* [WHAT THIS TASK INVOLVES]
Repeat the lines of the data exactly, from the first one through the one that contains "1484x812 pixels.".

* [MATERIAL FOR THE TASK]
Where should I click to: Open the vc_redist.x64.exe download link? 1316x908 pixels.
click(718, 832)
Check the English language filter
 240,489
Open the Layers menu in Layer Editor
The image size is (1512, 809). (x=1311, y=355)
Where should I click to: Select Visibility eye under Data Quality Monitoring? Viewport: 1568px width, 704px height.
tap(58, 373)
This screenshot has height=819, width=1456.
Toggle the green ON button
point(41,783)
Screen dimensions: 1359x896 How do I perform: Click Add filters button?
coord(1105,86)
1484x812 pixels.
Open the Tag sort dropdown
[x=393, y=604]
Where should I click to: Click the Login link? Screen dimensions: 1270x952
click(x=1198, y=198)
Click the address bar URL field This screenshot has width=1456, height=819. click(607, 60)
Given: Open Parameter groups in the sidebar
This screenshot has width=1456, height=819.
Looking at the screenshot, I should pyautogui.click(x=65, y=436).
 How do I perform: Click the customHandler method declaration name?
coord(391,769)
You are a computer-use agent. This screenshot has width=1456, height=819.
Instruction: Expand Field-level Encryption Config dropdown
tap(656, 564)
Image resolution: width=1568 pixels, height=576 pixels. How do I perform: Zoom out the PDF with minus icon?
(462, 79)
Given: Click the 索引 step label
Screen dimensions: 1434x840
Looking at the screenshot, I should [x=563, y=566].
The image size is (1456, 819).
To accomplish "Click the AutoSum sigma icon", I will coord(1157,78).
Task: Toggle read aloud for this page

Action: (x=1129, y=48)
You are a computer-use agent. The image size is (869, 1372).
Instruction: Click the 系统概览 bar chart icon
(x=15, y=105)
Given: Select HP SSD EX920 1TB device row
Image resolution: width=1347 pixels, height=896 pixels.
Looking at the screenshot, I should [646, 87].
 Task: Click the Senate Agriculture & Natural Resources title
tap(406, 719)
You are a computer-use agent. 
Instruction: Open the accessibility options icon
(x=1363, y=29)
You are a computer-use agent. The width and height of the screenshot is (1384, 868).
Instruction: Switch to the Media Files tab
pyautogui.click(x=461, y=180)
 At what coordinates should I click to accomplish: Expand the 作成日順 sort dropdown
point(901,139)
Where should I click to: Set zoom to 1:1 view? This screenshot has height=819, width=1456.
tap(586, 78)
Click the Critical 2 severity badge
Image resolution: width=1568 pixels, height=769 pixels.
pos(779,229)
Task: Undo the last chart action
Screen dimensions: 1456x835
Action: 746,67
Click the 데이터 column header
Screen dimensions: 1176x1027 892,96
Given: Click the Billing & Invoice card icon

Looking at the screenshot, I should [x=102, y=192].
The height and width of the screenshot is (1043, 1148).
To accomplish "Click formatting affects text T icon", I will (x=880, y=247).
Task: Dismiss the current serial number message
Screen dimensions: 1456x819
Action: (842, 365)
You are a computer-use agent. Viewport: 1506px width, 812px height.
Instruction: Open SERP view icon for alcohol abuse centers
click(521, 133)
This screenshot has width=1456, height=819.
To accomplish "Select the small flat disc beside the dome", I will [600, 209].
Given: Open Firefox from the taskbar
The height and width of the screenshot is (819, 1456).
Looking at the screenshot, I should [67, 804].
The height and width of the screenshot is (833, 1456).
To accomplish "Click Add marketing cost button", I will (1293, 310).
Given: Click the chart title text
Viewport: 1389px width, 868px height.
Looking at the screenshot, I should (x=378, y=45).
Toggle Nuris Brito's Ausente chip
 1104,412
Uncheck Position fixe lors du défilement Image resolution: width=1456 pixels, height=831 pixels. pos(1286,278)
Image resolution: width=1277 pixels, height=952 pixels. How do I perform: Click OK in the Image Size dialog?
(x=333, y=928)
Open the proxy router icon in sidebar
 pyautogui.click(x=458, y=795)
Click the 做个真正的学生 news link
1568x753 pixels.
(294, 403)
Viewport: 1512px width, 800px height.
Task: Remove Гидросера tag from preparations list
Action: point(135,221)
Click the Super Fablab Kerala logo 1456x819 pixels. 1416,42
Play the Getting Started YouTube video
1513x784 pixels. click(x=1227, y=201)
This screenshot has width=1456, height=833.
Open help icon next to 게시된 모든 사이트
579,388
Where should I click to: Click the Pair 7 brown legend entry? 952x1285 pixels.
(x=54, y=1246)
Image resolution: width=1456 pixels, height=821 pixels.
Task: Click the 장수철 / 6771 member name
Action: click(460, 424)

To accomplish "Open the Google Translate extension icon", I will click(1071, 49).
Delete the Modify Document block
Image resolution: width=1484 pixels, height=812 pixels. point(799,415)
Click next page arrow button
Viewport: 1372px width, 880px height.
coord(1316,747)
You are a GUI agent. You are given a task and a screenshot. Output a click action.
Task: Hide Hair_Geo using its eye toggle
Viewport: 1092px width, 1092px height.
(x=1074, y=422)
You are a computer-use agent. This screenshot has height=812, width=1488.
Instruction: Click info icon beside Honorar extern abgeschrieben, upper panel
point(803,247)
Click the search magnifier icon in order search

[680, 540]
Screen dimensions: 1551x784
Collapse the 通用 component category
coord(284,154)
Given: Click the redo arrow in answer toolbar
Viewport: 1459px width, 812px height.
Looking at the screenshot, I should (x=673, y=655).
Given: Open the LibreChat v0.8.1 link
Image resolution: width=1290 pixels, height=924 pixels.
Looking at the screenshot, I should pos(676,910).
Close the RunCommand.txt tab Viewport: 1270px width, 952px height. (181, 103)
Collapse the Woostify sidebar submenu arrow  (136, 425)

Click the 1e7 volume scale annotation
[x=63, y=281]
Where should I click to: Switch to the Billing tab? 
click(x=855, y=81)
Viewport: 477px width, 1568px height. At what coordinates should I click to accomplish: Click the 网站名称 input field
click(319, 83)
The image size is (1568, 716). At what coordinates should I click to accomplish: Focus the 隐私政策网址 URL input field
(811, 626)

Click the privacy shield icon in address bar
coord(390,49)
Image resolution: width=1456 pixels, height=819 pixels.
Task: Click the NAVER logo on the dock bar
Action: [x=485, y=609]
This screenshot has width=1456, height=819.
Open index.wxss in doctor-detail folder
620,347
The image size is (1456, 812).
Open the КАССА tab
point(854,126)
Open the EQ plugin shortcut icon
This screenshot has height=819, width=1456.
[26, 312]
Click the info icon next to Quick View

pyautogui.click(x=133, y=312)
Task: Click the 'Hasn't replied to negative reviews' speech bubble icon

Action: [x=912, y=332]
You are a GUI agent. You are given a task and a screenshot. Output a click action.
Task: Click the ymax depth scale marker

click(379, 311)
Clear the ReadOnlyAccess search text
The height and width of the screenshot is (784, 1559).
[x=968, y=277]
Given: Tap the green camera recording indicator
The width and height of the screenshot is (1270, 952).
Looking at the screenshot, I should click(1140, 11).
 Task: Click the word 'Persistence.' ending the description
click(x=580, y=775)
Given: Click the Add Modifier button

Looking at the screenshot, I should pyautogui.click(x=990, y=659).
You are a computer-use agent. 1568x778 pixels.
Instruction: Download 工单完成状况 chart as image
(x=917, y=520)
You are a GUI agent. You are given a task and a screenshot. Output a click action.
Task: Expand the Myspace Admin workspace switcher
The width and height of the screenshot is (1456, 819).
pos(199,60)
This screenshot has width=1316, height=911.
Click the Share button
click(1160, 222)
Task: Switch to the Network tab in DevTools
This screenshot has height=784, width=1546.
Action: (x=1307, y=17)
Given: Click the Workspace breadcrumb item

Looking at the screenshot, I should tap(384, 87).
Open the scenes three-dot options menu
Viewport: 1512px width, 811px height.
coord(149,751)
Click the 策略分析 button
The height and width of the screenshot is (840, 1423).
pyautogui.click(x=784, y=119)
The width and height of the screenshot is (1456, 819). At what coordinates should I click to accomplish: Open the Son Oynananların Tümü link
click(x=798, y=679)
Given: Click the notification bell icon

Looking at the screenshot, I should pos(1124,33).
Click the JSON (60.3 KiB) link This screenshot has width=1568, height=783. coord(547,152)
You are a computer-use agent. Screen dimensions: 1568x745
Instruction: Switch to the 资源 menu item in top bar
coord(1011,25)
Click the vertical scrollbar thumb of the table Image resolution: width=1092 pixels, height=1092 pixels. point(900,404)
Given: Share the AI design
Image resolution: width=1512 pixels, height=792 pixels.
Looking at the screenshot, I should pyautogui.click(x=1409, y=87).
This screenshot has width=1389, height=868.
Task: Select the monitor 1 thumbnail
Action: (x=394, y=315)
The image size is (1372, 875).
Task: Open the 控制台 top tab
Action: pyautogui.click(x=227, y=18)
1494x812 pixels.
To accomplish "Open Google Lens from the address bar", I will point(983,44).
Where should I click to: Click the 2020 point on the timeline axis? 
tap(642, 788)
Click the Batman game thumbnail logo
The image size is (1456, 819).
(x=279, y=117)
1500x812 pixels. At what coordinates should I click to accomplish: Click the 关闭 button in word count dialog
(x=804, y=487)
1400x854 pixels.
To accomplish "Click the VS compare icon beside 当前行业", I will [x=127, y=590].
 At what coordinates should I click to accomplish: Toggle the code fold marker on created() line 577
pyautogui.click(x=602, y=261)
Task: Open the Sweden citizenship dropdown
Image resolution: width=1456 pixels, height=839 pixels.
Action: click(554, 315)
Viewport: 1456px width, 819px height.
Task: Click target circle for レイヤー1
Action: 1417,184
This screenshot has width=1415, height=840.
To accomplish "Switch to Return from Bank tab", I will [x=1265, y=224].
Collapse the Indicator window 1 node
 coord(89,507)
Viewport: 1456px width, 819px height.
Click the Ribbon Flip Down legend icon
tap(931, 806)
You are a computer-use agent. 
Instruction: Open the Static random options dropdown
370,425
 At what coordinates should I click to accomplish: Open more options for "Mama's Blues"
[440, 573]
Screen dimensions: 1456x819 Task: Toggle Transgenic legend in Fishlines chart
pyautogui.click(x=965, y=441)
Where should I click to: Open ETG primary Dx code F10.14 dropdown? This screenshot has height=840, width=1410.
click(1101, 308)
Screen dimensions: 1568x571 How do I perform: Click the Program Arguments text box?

* [RESPONSE TO THIS EXERCISE]
Where should I click to: Open the vc_redist.x64.exe download link? 1316x908 pixels.
click(718, 832)
Check the English language filter
 240,489
Open the Layers menu in Layer Editor
The image size is (1512, 809). (x=1311, y=355)
Where should I click to: Select Visibility eye under Data Quality Monitoring? Viewport: 1568px width, 704px height.
tap(58, 373)
This screenshot has height=819, width=1456.
Toggle the green ON button
point(41,783)
Screen dimensions: 1359x896 How do I perform: Click Add filters button?
coord(1105,86)
1484x812 pixels.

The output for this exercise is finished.